When the inner material in your lumbar disc leaks out, or herniates, it can provoke your sciatica symptoms by aggravating a nearby sciatic nerve root.
Watch: Lumbar Herniated Disc Video
You may think you’ve tried every treatment available for your sciatic pain caused by a lumbar herniated disc, but you may not have considered these 3 simple tips:
1. Consider an epidural steroid injection
If your sciatic pain is severe, you may want to consider an epidural steroid injection for relief from your symptoms. These injections provide relief by delivering anti-inflammatory medication directly into the nerve root that is pinched by your disc. It’s important to note that epidural steroid injections don’t work for everyone—but they do provide significant relief for roughly 50 percent of patients.
The purpose of the injection is to provide temporary pain relief (anywhere from 1 week to 1 year) to allow you to participate in a rehabilitative exercise and stretching program—which in turn can provide you with long-term relief from your symptoms.

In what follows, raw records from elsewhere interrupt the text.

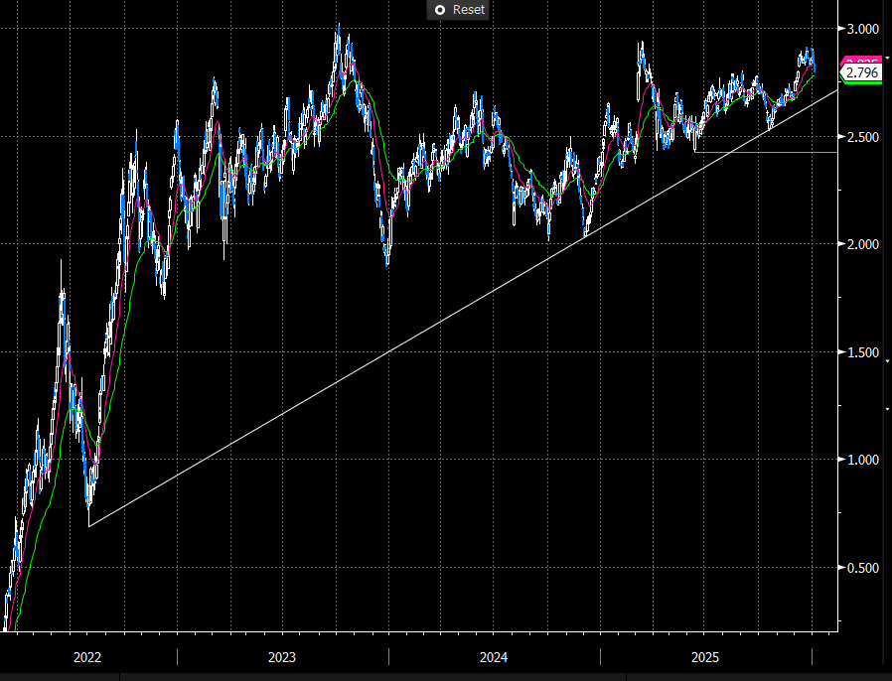The height and width of the screenshot is (681, 892).
Task: Select the 2023 year label on time axis
Action: [281, 658]
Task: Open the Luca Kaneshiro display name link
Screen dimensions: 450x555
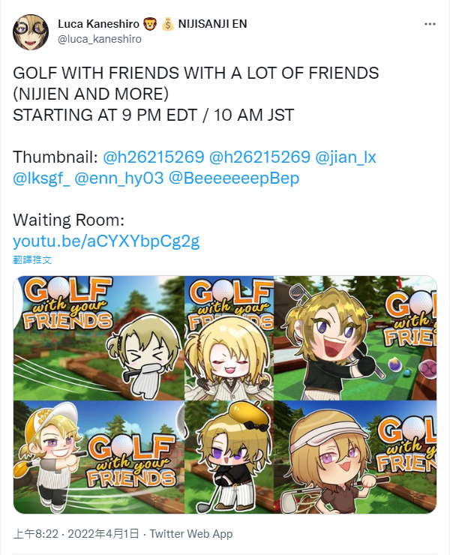Action: (98, 24)
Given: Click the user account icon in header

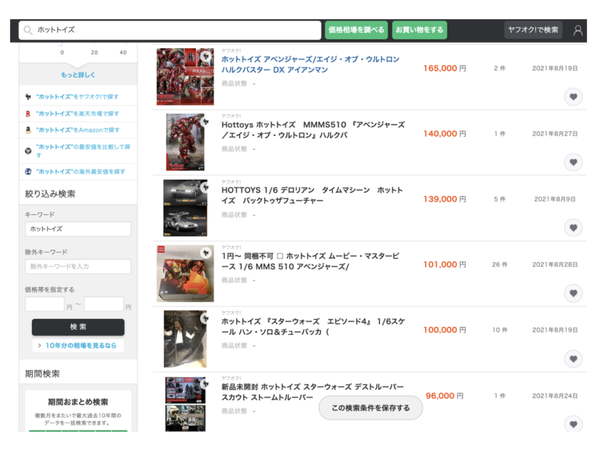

2. Try mental pain control techniques
Regardless of the severity of your sciatica symptoms, mental pain control techniques may provide you with quick relief. The basic idea behind mental pain control techniques is that you can reduce the severity of your experience of pain by focusing your mind on something else.
For example, for as little as 10 minutes a day you can try the “age regression” mental pain control technique:
- In a dark and quiet room, imagine a time in your life when you were pain-free.
- Next, simply instruct your mind to behave as if the image you conjured were true.
If mental pain control techniques aren’t for you, you may benefit from simply sitting in a quiet room and controlling your breathing for 2 to 3 minutes.
3. Talk with your doctor about pain medication options
Over-the-counter and prescription medications may provide significant relief from your sciatica symptoms. For example, nonsteroidal anti-inflammatory drugs (like ibuprofen) and oral steroids can help relieve inflammation associated with the nerve that is pinched by your herniated disc.
Additionally, your doctor may prescribe muscle relaxants or narcotic medications on a short-term basis (typically less than 2 weeks) to alleviate intense sciatic pain.
Any of the above tips may help you find relief from sciatic pain caused by a lumbar herniated disc. But as a general rule, if you experience worsening neurological symptoms, if neurological symptoms are present in both legs, or if you have bladder or bowel incontinence don’t attempt self-treatment—seek medical attention straight away.